== Records
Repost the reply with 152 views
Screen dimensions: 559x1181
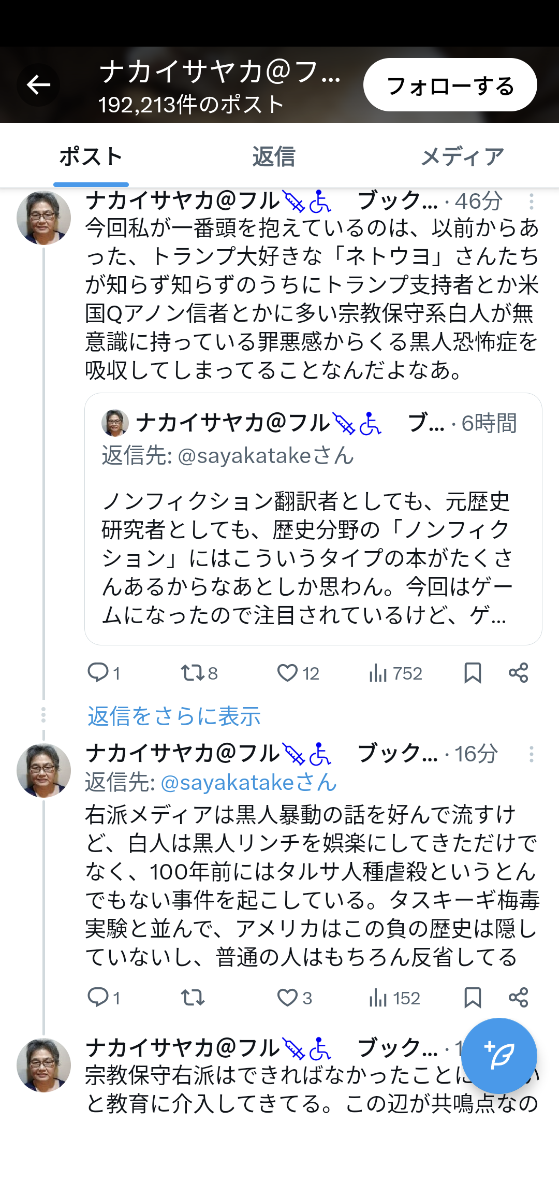pos(193,998)
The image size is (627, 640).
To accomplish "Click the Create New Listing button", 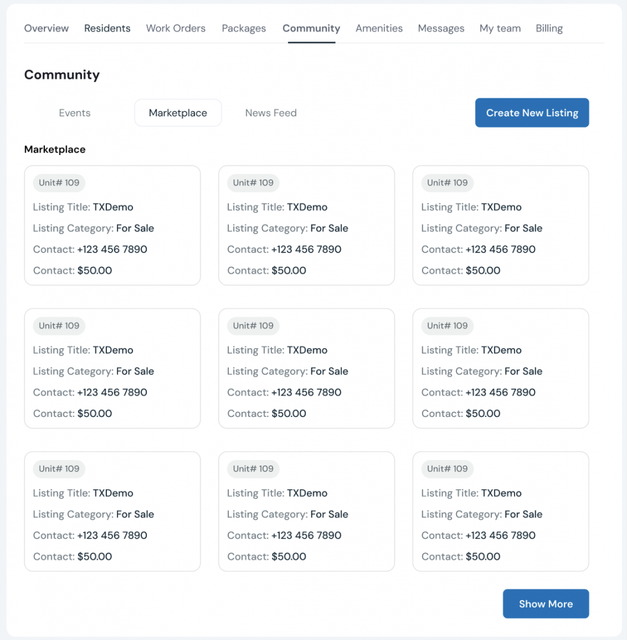I will click(x=532, y=113).
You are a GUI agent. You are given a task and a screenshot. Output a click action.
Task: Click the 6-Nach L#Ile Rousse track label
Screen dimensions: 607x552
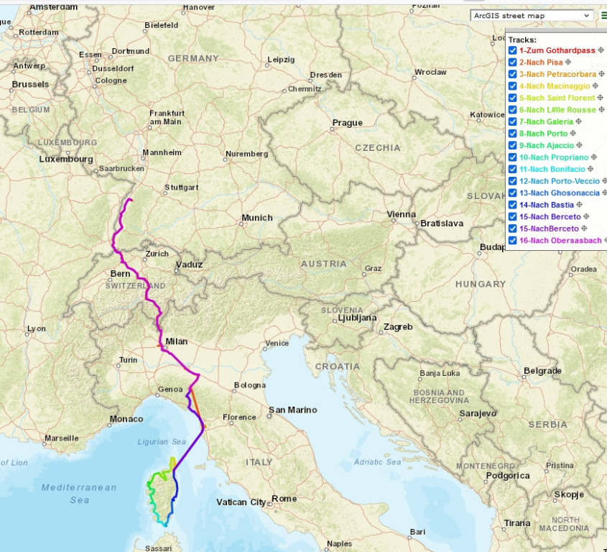(x=557, y=110)
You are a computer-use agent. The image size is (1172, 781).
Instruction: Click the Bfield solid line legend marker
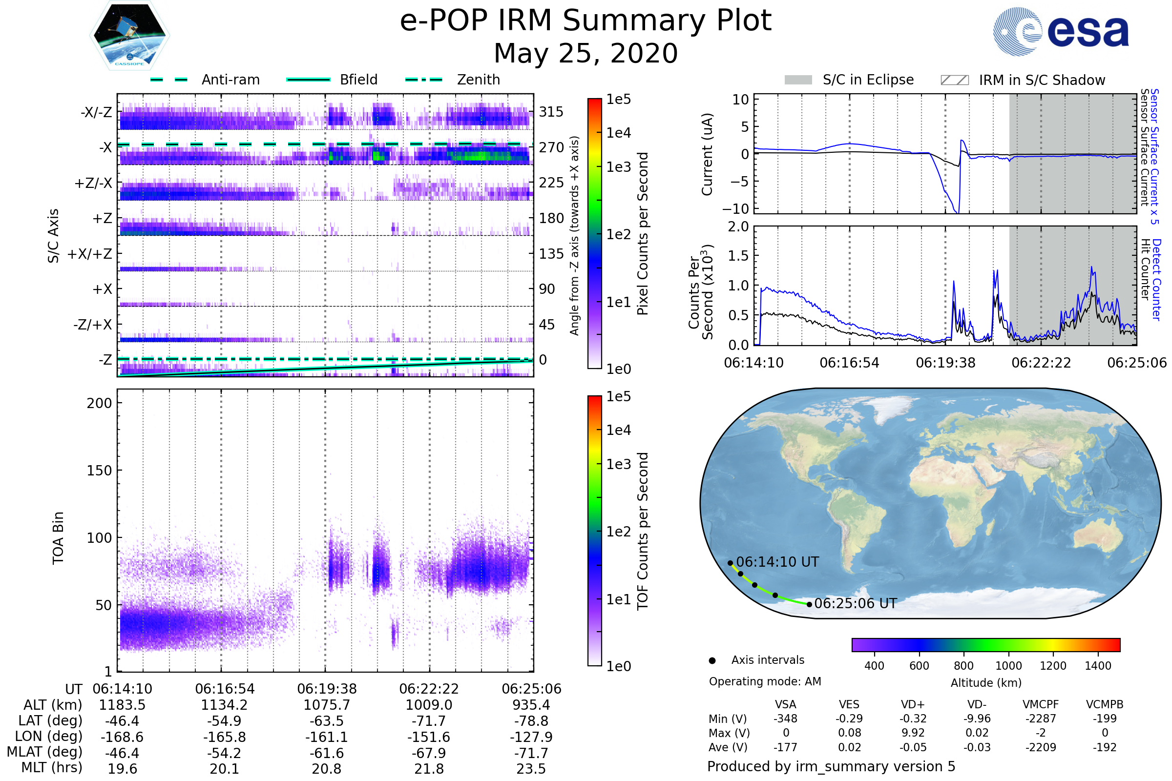(308, 80)
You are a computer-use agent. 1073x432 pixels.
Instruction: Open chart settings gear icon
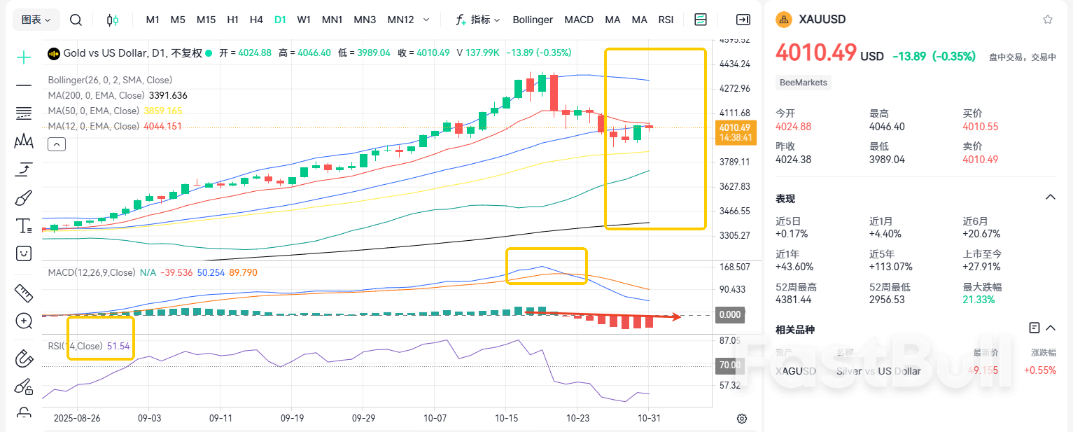point(742,419)
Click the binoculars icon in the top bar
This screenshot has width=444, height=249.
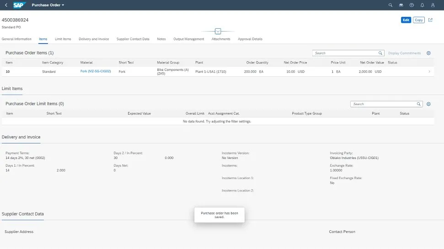(x=401, y=5)
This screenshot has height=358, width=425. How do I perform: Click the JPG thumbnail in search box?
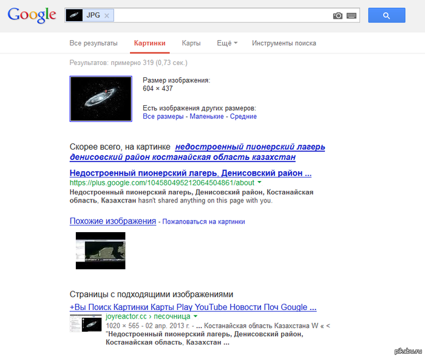(x=75, y=16)
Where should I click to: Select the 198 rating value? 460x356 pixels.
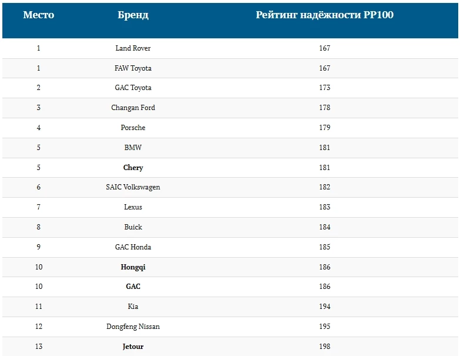[324, 347]
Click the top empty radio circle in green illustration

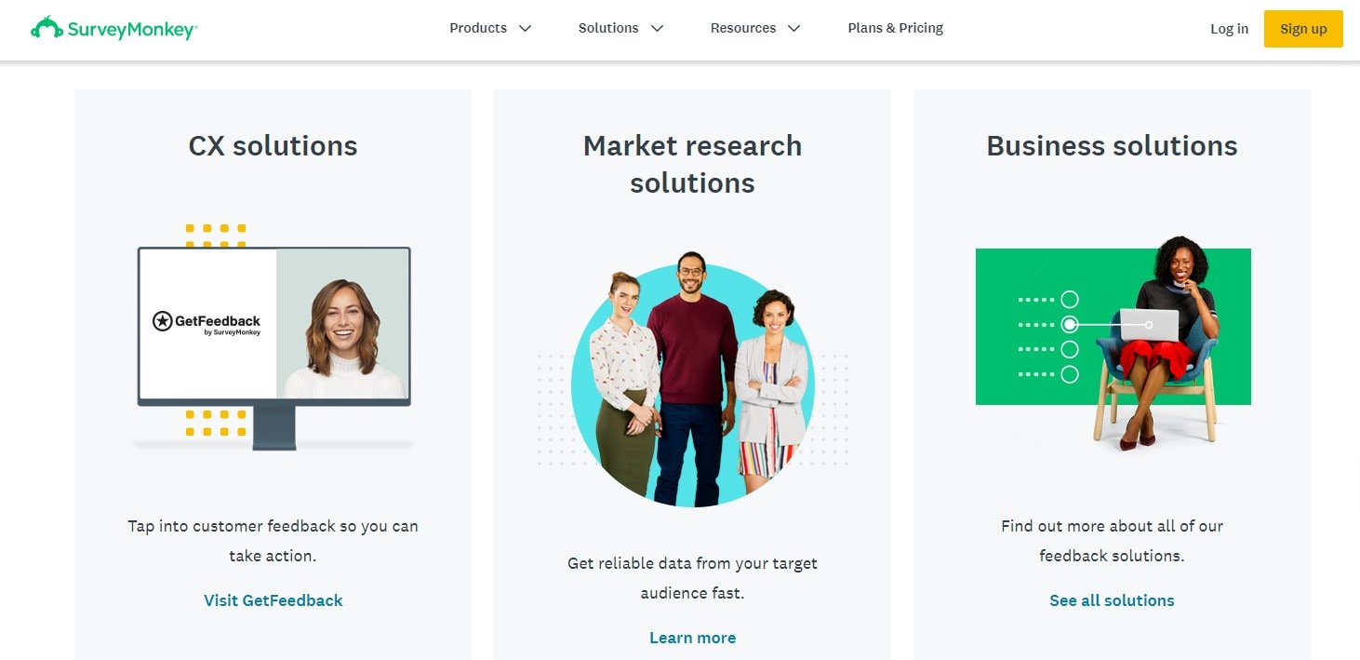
====
▸ What to do:
Rewrite the listing above, starting at the line that contains "Click the binoculars icon in the top bar" and continuing through the end of the listing. Replace "thumbnail" with "preview image", change nothing else, and leave out the pictures.

▸ Solution for this task:
Click the binoculars icon in the top bar
This screenshot has width=444, height=249.
(x=401, y=5)
This screenshot has height=358, width=425. How do I perform: Click the JPG preview image in search box?
(x=75, y=16)
Where should I click to: Select the 198 rating value? 460x356 pixels.
[324, 347]
Click the top empty radio circle in green illustration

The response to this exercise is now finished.